Thursday, April 2, 2009

This is another one from the Prudence Pennywise blog. I don't really have anything else to say in the way of introductions, so I'll just get right to it.

Quickest Weeknight Tomato & Basil Pasta
from Prudence Pennywise

Ingredients
1/2 lb. whole grain angel hair pasta
1 T. butter
1 T. olive oil
1 T. minced fresh garlic
1 T. dried basil or 1/2 c. chopped fresh basil
pinch of crushed red pepper flakes
1/4 t. salt
1/2 t. pepper
1/2 t. brown sugar
2 (14 oz.) cans diced tomatoes, undrained
1/2 c. shredded Parmesan cheese (plus more for passing)

Directions
Bring a large pot of water to boil. Add pasta and cook until al dente. Drain pasta in colander and let it rest there for now.

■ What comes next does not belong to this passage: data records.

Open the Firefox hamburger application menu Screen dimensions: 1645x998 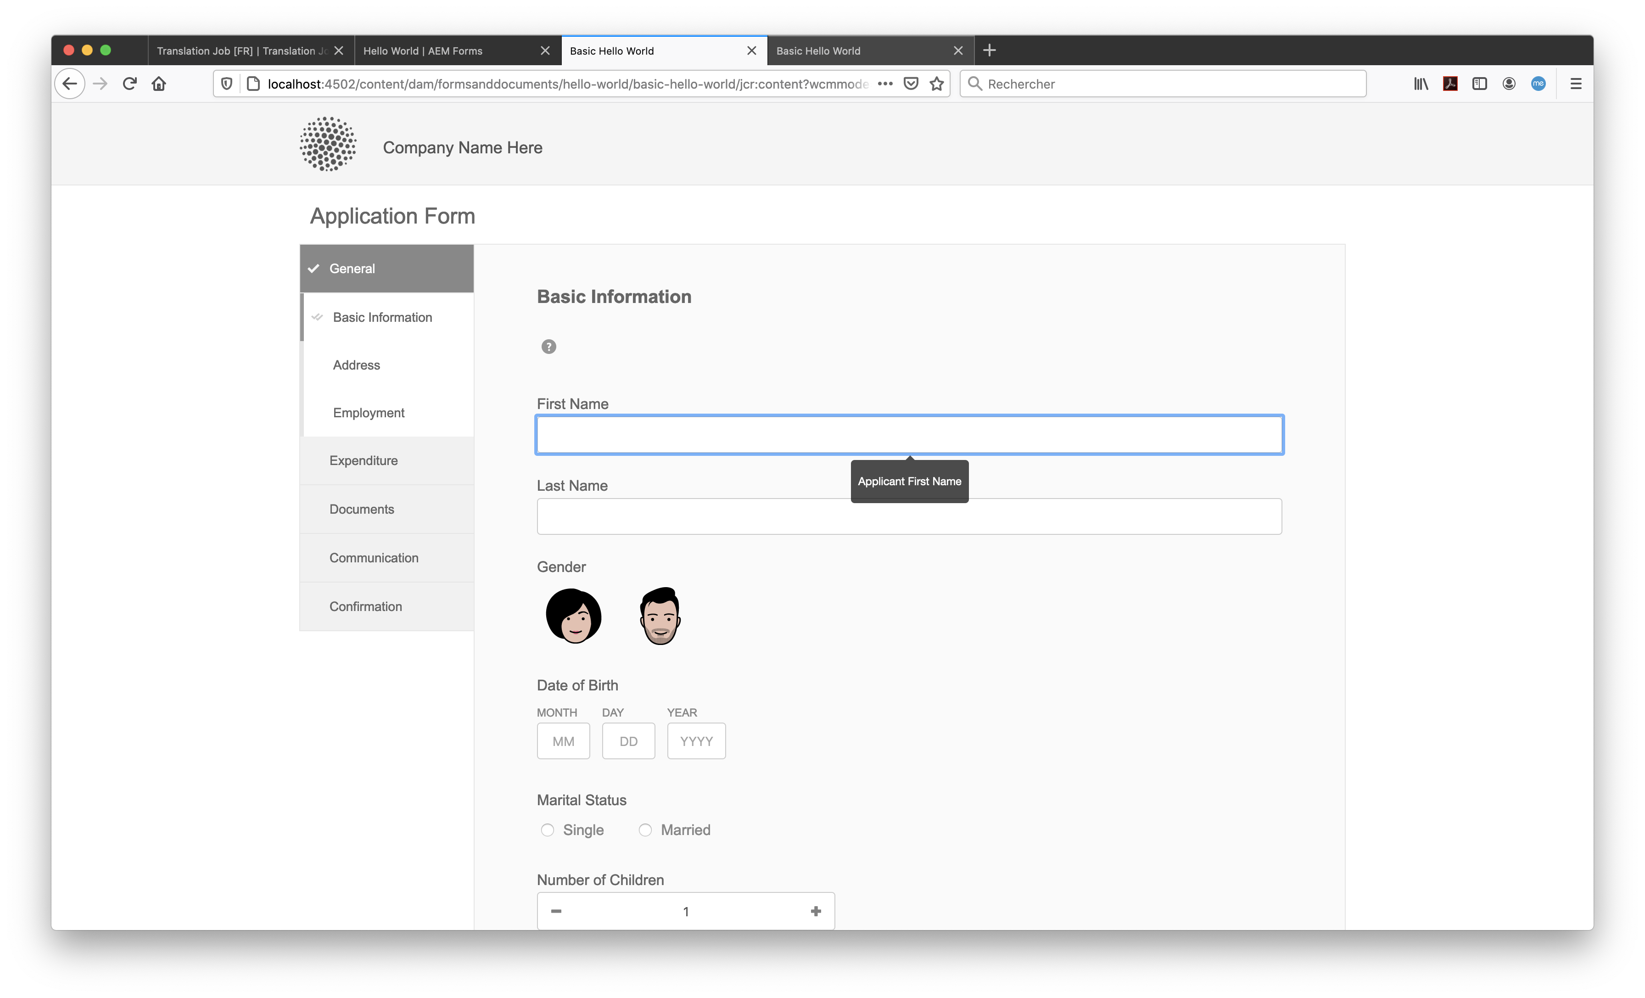coord(1576,83)
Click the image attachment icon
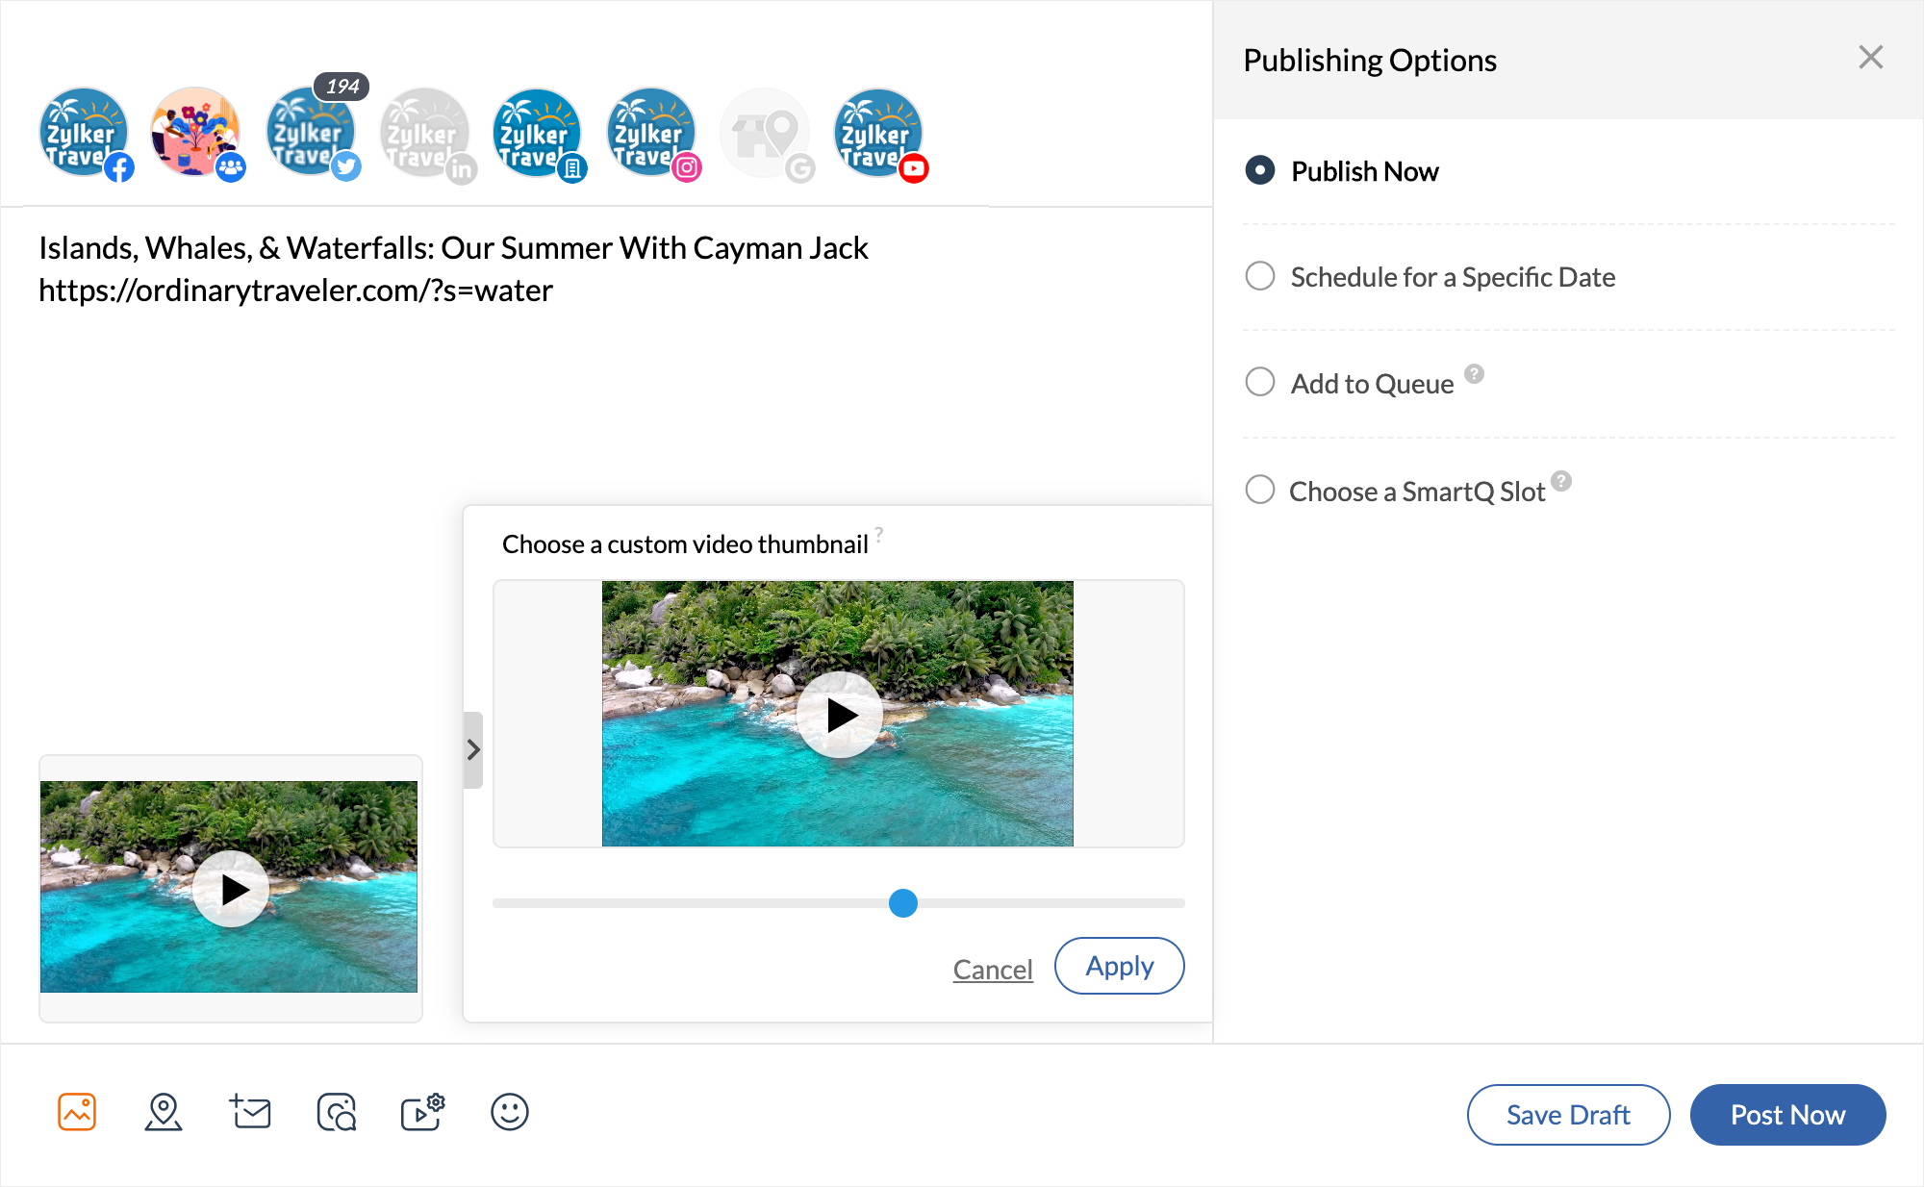 tap(77, 1112)
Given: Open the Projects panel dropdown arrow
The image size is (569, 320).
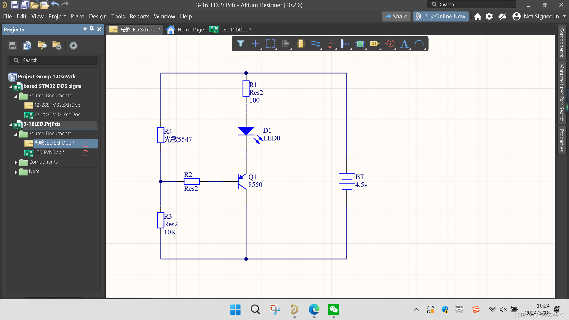Looking at the screenshot, I should (x=85, y=29).
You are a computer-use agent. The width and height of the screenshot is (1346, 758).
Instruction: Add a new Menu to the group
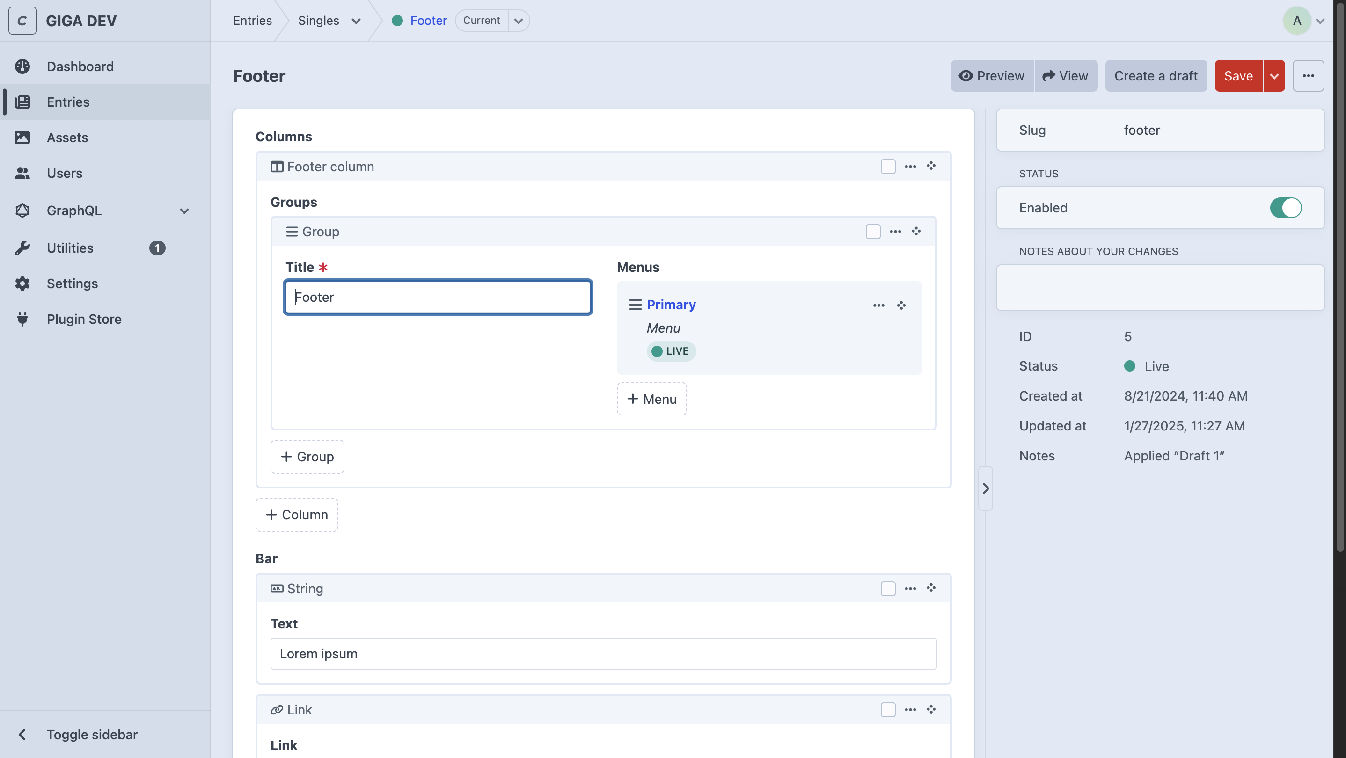(x=651, y=399)

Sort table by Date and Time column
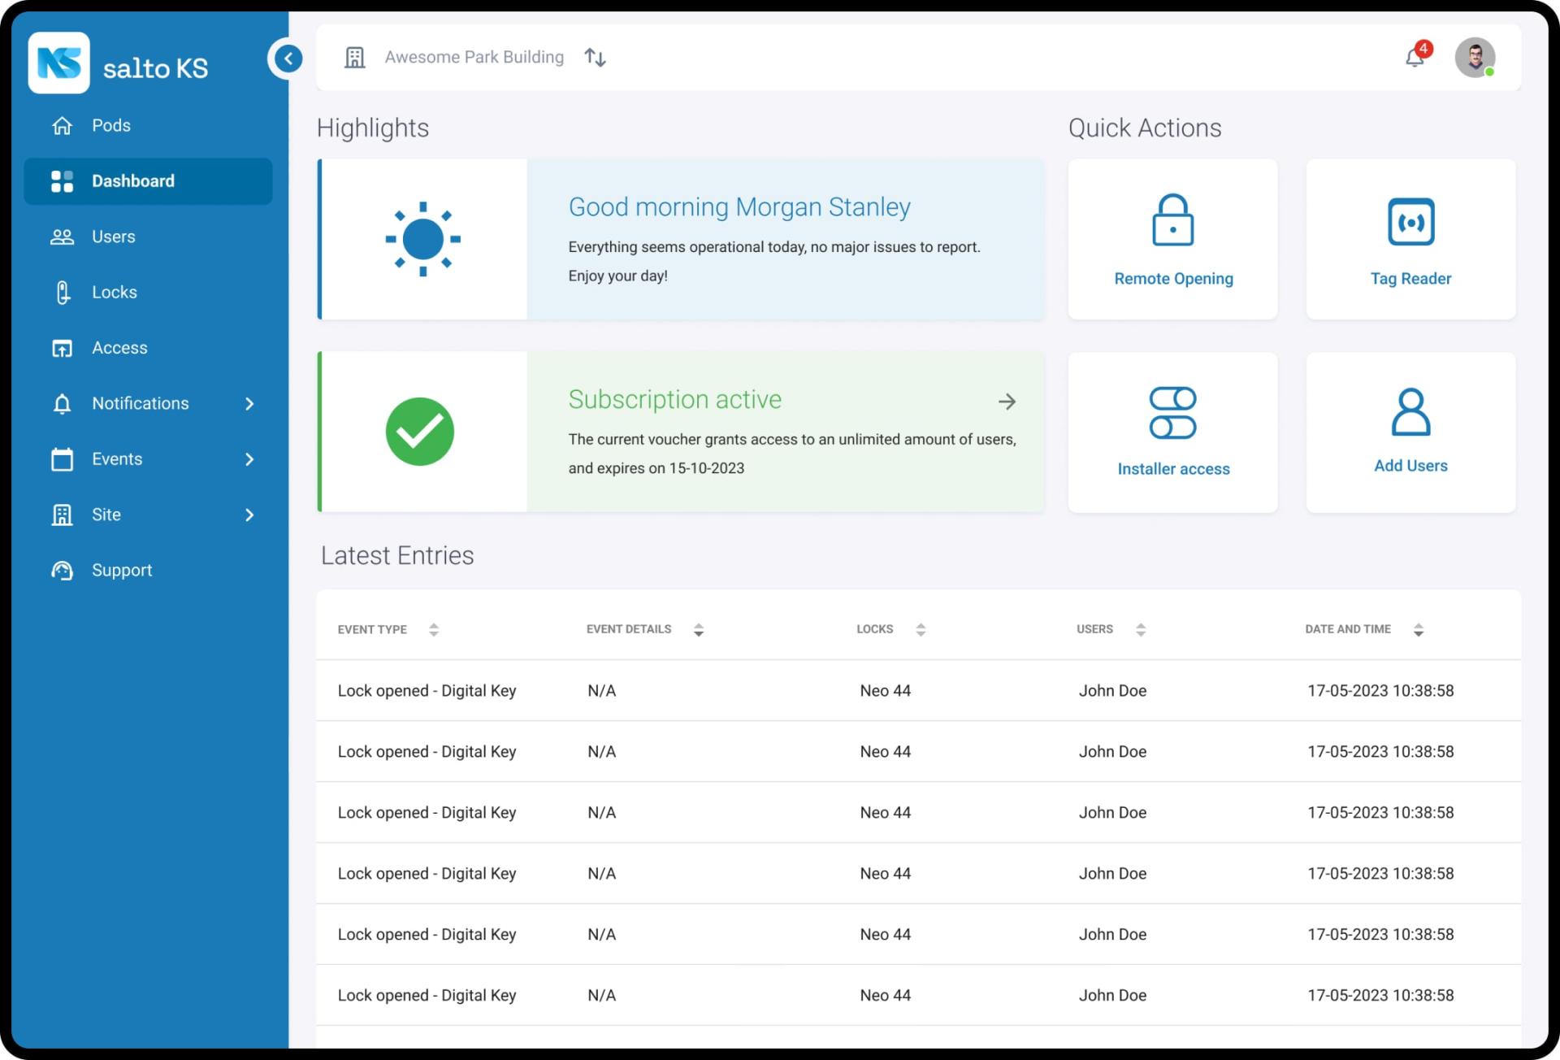pyautogui.click(x=1418, y=630)
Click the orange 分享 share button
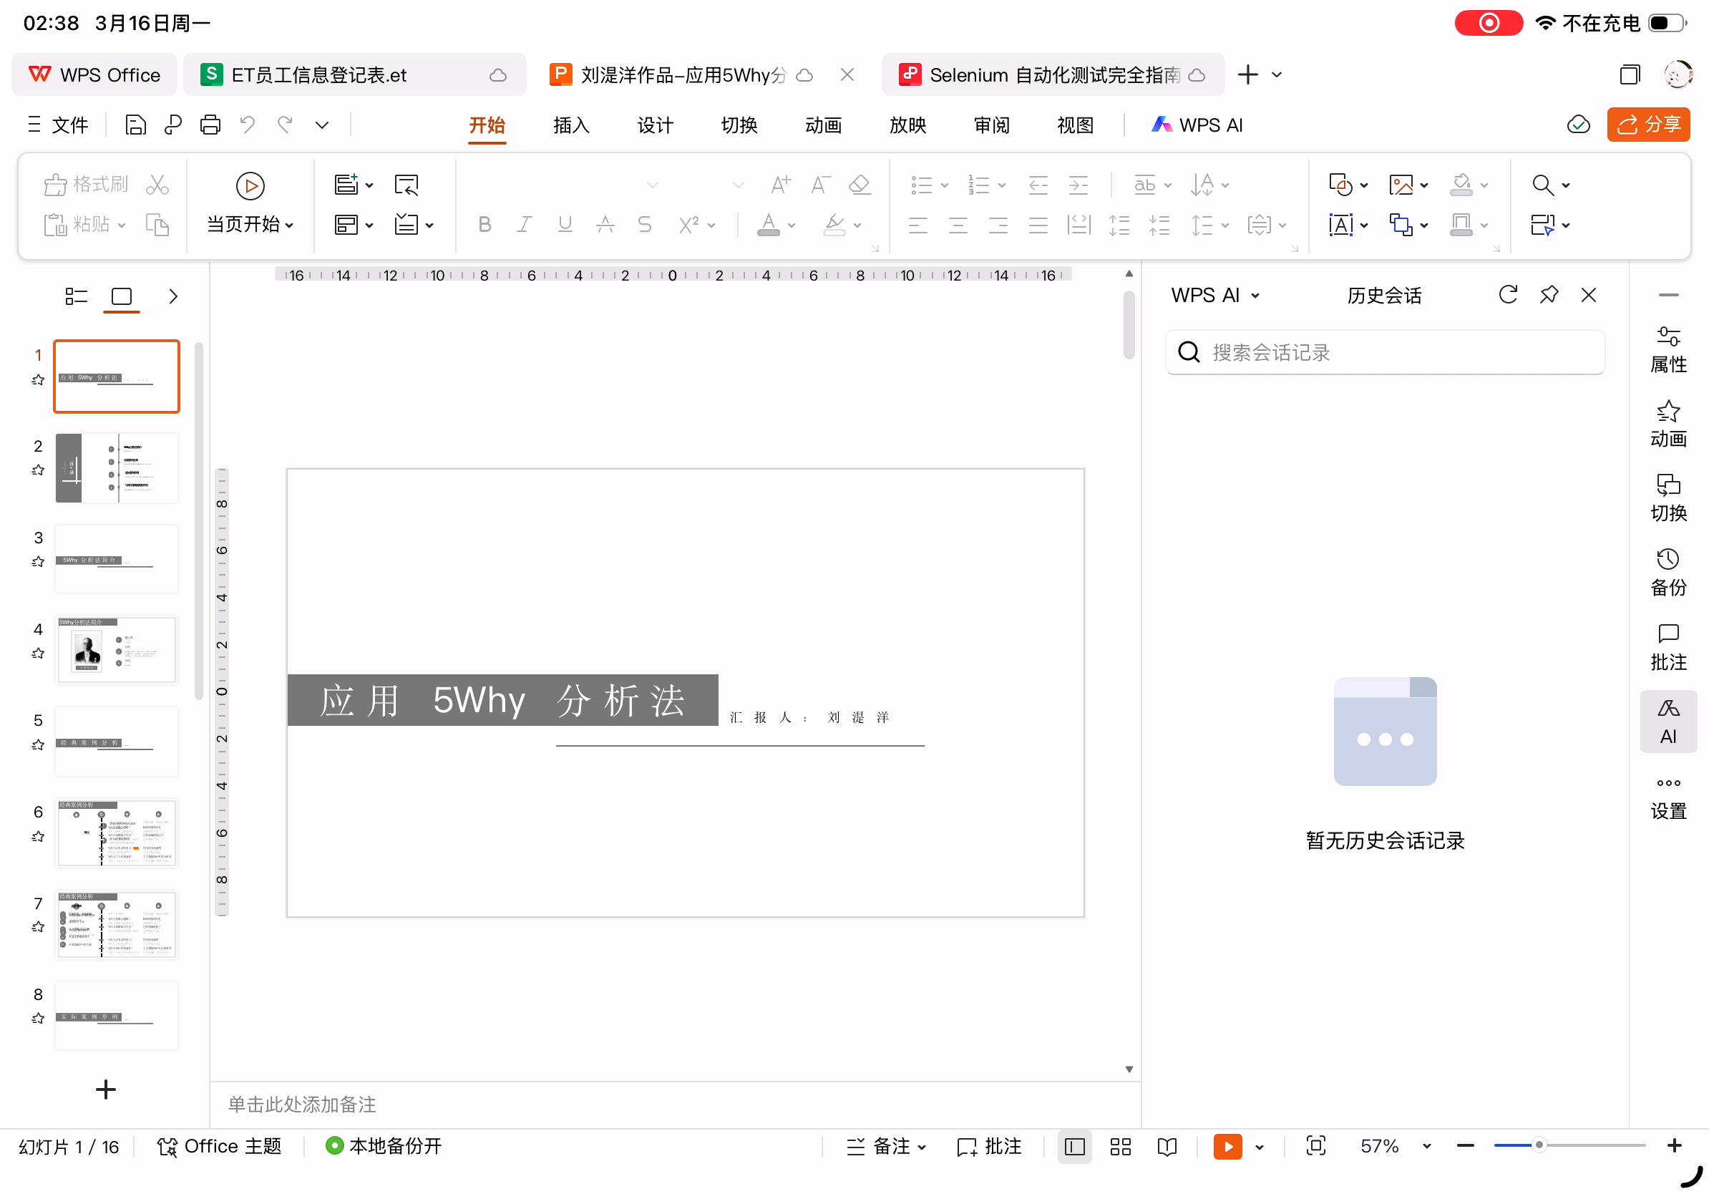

To the same cooking pot, add butter and olive oil over medium heat. Add garlic & cook for 1 minute. Add dried basil (add fresh basil at the end), crushed red pepper flakes, brown sugar, salt & pepper. Stir in tomatoes with juices. Bring to a boil & simmer for 2 minutes. (Add fresh basil now if using.)

Add pasta back to pot and toss to coat. Stir in Parmesan. Pass more Parmesan at the table.

The Photo
There isn't one . . . I forgot . . . again

The Verdict
I think I halved this recipe for just Alec and me. I never measure my garlic, I just use a clove or two depending on the size. There's a strong possibility I didn't have any butter and just used all olive oil. I do remember very specifically that I used the low-sodium diced tomatoes and we both felt that it was too bland. So, either get the regular tomatoes or up the salt a little. I used dried basil because we didn't have any fresh. I'm sure it would be better with fresh basil!

Overall, I'd say this was an okay dish. I think I'll make it again, but add a touch more salt to the sauce and use fresh basil.